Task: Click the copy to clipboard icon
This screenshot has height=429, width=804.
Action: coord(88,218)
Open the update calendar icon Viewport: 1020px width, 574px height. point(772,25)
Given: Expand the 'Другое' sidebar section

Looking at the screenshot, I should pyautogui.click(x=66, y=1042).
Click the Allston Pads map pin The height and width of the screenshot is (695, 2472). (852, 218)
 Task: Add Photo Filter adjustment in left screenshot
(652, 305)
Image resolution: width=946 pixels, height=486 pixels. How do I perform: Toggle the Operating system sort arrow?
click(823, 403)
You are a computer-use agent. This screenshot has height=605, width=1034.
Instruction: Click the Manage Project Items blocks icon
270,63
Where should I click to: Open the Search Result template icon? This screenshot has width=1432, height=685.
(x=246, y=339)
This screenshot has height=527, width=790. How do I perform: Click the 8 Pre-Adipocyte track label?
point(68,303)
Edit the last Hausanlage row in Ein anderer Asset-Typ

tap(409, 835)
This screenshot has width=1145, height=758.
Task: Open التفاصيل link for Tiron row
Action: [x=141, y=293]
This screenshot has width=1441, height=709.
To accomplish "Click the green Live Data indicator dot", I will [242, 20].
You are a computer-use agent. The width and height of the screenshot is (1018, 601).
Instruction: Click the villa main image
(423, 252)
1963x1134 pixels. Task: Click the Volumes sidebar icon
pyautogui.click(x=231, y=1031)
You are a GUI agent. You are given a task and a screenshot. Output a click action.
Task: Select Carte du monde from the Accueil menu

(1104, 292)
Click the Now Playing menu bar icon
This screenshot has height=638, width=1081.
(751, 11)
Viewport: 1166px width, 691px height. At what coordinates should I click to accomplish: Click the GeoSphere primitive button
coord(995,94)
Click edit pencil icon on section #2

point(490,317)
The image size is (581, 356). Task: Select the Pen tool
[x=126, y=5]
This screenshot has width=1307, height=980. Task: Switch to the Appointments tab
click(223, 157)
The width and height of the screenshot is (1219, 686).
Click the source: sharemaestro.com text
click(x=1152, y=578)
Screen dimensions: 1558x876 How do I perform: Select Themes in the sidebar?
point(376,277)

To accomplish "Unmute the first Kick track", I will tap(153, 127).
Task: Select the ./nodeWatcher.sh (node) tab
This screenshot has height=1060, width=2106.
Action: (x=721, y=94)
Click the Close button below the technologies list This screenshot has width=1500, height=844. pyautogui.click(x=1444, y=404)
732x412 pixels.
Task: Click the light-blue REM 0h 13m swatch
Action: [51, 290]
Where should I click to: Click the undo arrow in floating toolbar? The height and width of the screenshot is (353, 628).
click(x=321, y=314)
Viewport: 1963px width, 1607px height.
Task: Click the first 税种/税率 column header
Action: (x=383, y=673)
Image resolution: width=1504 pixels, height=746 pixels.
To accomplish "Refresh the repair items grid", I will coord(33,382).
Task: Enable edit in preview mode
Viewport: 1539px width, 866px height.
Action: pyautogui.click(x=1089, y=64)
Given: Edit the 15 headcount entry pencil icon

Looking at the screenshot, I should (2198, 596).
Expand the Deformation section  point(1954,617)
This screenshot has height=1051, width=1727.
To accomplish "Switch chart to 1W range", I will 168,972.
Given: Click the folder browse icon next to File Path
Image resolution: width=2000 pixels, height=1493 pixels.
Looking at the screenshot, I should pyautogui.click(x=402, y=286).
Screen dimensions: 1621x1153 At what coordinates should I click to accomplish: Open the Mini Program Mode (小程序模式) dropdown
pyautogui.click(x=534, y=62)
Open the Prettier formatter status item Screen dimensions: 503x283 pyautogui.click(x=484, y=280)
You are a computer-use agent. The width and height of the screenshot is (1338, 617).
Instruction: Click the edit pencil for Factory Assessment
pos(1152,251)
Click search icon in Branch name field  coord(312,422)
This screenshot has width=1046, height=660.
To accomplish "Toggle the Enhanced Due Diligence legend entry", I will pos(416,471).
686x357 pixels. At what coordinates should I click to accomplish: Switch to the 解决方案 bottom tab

--------

■ Task brief ■
Pick out and copy the lines of the material that include the word "agent".

■ Answer space ■
You are a computer-use agent. This screenshot has height=605, width=1034.
You are a computer-use agent. The width and height of the screenshot is (1018, 601).
You are a GUI agent. You are given a task and a screenshot. Output a click action.
You are a computer-use agent. The width and height of the screenshot is (1338, 617).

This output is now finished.